5. The second point which requires examination is, what are the directions which should be given for the disposal by the lac and the sale proceeds of the portion already Bold, It is manifestly impossible to restore the physical condition of things as they existed when the proceedings under Section 145 were instituted; for the twigs cannot be re-attached to the trees nor can the lac be replaced on them. The tenants have contended that as restitution in integrant is impossible, the lac yet unsold should be sold and the entire sale-proceeds divided amongst them rateably, in proportion to the number of trees on the holding of cash tenant. This course cannot be adopted for an obvious reason. Such a distribution as that suggested must be made on the assumption that, apart from possible questions of title, all the lac when attached and removed was in the possession of the tenants. This, however, is strenuously controverted on behalf of the Zemindars and Adhyare, and the Court is not in a position to make an assumption in favour of either party, because there has been no enquiry, summary or otherwise, in the proceedings which have been cancelled as instituted without jurisdiction. It is equally plain that the lac and the money should not remain in the custody of the Zemindars and Adhyars who are the other party to the proceedings. In Such circumstances, the best course to adopt is to keep the property in the custody of the Court pending decision by a Civil Court on the question of title to the lac. cf. Chewga Reddi v. Ramasamy Gounden 27 Ind. Cas. 152 : 16 Cr.L.J. 104 : 1 L.W. 1032. Such a course was commended by Lord Macnaghten in Hood Barrs v. Heriot (1896) A.C. 174 at p. 186 : 65 L.J.Q.B. 252 : 74 L.T. 353 : 44 W.R. 481 : 60 J.P. 612 where he regretted that the Court of Appeal had not thought it proper to hold a fund in media pending appeal to the House of Lords on the question of title thereto; see also the judgment of Lord Watson in Peruvian Guano Co. v. Dreyfus (1892) A.C. 166 : 61 L.J. Ch. 749 : 66 L.T. 536 : 7 Asp. M.C. 225.
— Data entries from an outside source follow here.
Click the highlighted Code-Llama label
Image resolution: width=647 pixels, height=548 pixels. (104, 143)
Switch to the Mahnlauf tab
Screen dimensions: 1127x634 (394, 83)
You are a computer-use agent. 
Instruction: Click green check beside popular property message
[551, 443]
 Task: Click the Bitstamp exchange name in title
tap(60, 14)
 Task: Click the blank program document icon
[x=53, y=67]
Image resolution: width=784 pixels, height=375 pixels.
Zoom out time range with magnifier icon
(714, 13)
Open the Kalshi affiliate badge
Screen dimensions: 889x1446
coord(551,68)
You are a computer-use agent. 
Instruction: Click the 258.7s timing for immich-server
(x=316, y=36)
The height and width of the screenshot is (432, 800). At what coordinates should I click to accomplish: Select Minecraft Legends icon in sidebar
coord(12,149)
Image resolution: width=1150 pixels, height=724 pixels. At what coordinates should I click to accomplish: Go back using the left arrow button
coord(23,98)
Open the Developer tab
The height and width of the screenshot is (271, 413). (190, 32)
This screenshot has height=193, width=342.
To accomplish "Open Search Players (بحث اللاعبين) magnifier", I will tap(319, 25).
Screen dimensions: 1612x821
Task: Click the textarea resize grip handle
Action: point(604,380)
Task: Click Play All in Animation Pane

6. The result is that the Rule is made absolute. The lac. and the net sale-proceeds of the lac. already sold (after deduction of incidental charges) will forthwith be placed in the custody of the Subordinate Judge of Malda, who will take steps, as early as practicable, to have the lac sold. The entire sale-proceeds will constitute one fund which will remain in the custody of the Court of the Subordinate Judge The first party will be at liberty to institute a suit in the Court of the Subordinate Judge of Malda for declaration of their right to the lac and for accidental reliefs. If such a suit is instituted on or before the 1st December 1920, the fund will continue to be held by the Subordinate Judge to await the result of the suit. If, on the other hand, the suit is not instituted by the first party on or before the 1st December 1920, the Subordinate Judge will distribute the fund amongst the tenants on the basis of the record prepared by the Police Authorities as to the number of trees on the hiding of each tenant from which the lac was taken. The distribution will be made rateably, in proportion to the number of trees on each holding; but this will not affect the right of the tenants interest to have the question of apportionment amongst themselves decided by a Civil Court.
Ernest Fletcher, J.
7. I agree.
N.R. Chatterjea, J.
10. I agree.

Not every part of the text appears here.